The death domains of SpTube and Drosophila Tube share three conserved core residues (R, K, and R, indicated by blue arrows) required for binding to dMyD88. The death domains of Insect Tube homologs contain several common conserved core residues (E, A, GPXA, indicated by red arrows) required for binding to Pelle. The death domains of SpTube and Drosophila Tube share two core residues (A, A).
Arrow indicates the position of RD dipeptide, which is the hallmark of kinases regulated by activation loop phosphorylation. Tube-like kinases, but not Pelle or Pelle-like proteins, are RD kinases.
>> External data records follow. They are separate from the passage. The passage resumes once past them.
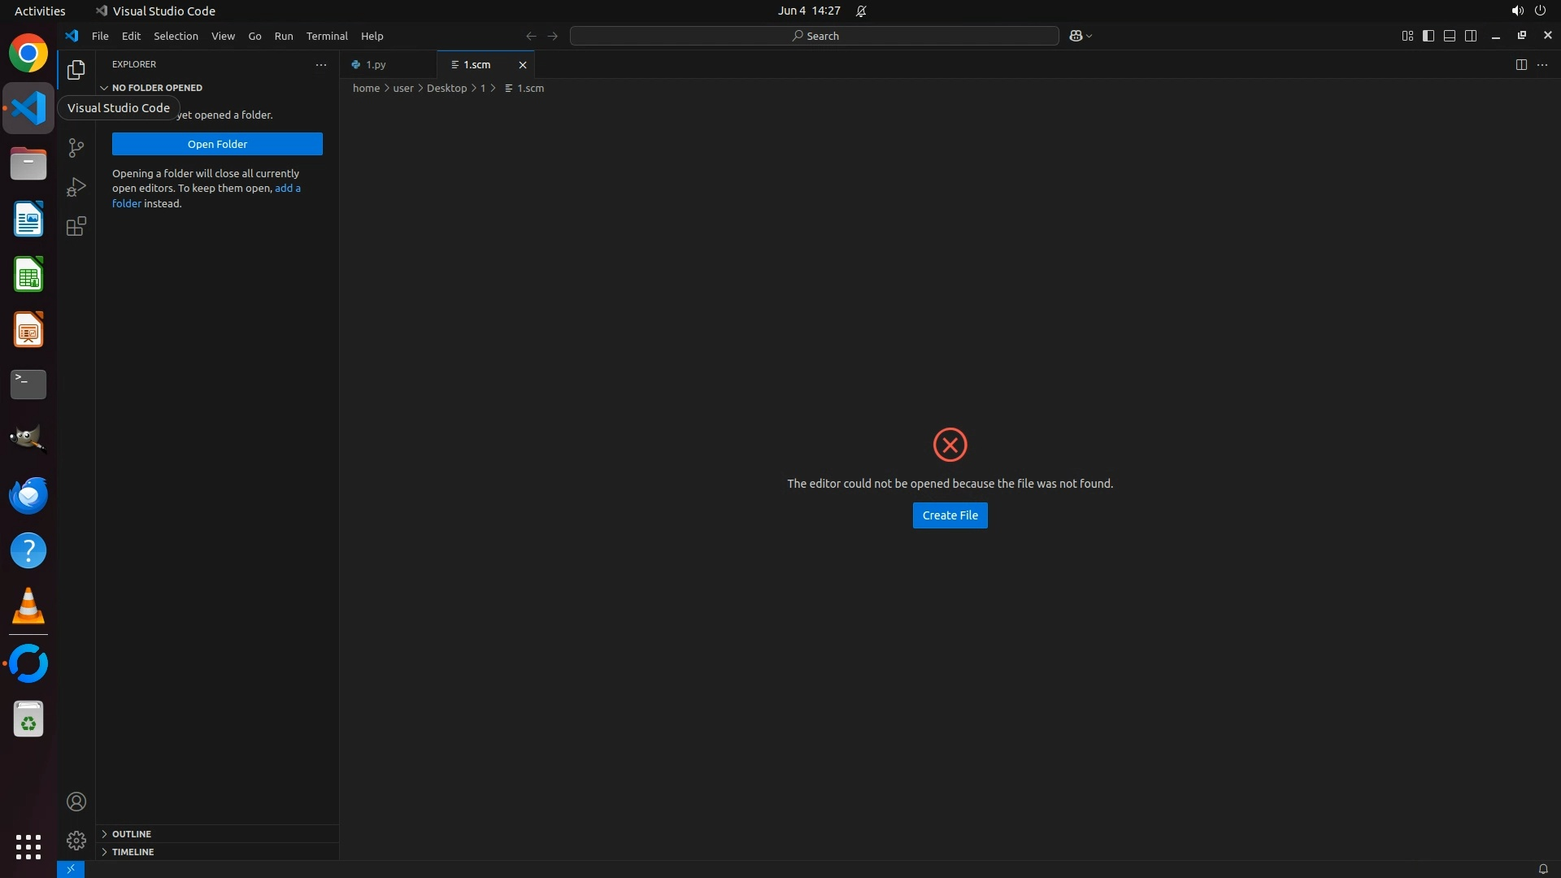Open the Run and Debug view
The height and width of the screenshot is (878, 1561).
(76, 187)
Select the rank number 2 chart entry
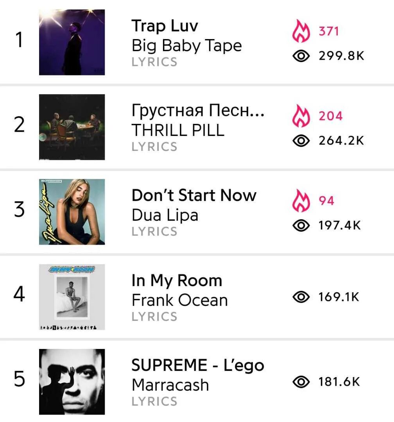The image size is (394, 422). [19, 126]
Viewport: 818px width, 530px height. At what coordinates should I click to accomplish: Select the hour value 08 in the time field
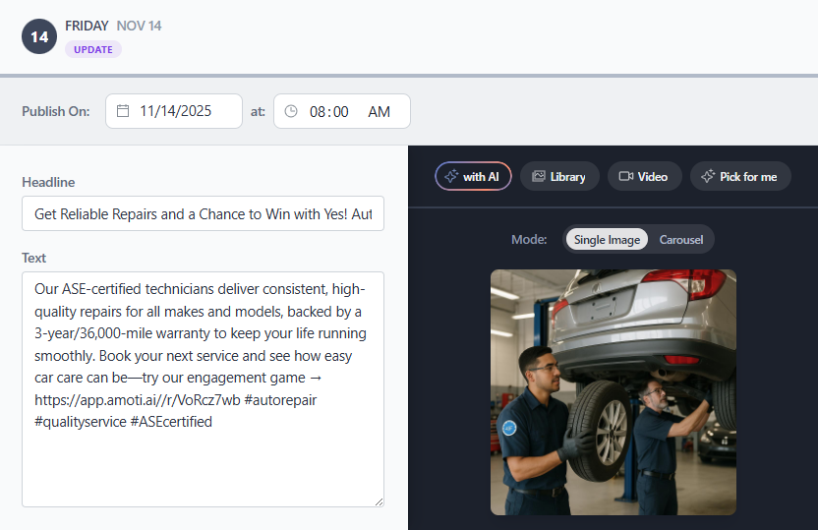click(318, 112)
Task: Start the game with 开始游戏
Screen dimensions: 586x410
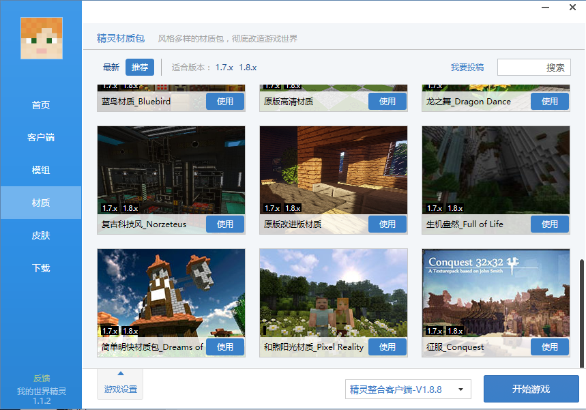Action: pos(531,389)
Comparisons of the Predicted 3D Structures
Pairwise sequence alignments showed that the DDs of SpTube and SpPelle shared 28% and 35% identities with Tube and Pelle DDs, respectively. The SpTube kinase domain shared 43% identity with the human IRAK4 kinase domain, whereas the SpPelle kinase domain shared only 34% identity with its IRAK4 counterpart. Thus, the SWISS-MODEL workspace was utilized to construct the 3D models of the kinase domains of SpTube and SpPelle, as well as the DD of SpPelle, because of the high identities with their corresponding individual templates (more than 30%). Given that the identity between the two DDs of SpTube and DmTube was below 30%, Phyre server was recommended for predicting the 3D model. The SpTube DD (from 14 aa to 144 aa) and SpPelle DD (from 13 aa to 109 aa) aligned well with the crystal structure of Tube and Pelle DDs, respectively (Figs. 6A and 6B). Furthermore, similar to the spatial location of the three conserved core residues interacting with dMyD88 at one binding surface and that of several core residues interacting with Pelle at the other in Tube DD, SpTube DD also had several common conserved core residues at two separate binding surfaces with similar spatial locations. In addition, both the SpTube kinase domain (from 251 aa to 488 aa) and SpPelle kinase domain (from 540 aa to 825 aa) can merge well with the crystal structure of the human IRAK4 kinase domain (Figs. 6C and 6D). These findings suggest that these DDs and kinase domains may have similar structures and further exhibit similar functions with their corresponding counterparts in fruitfly or human.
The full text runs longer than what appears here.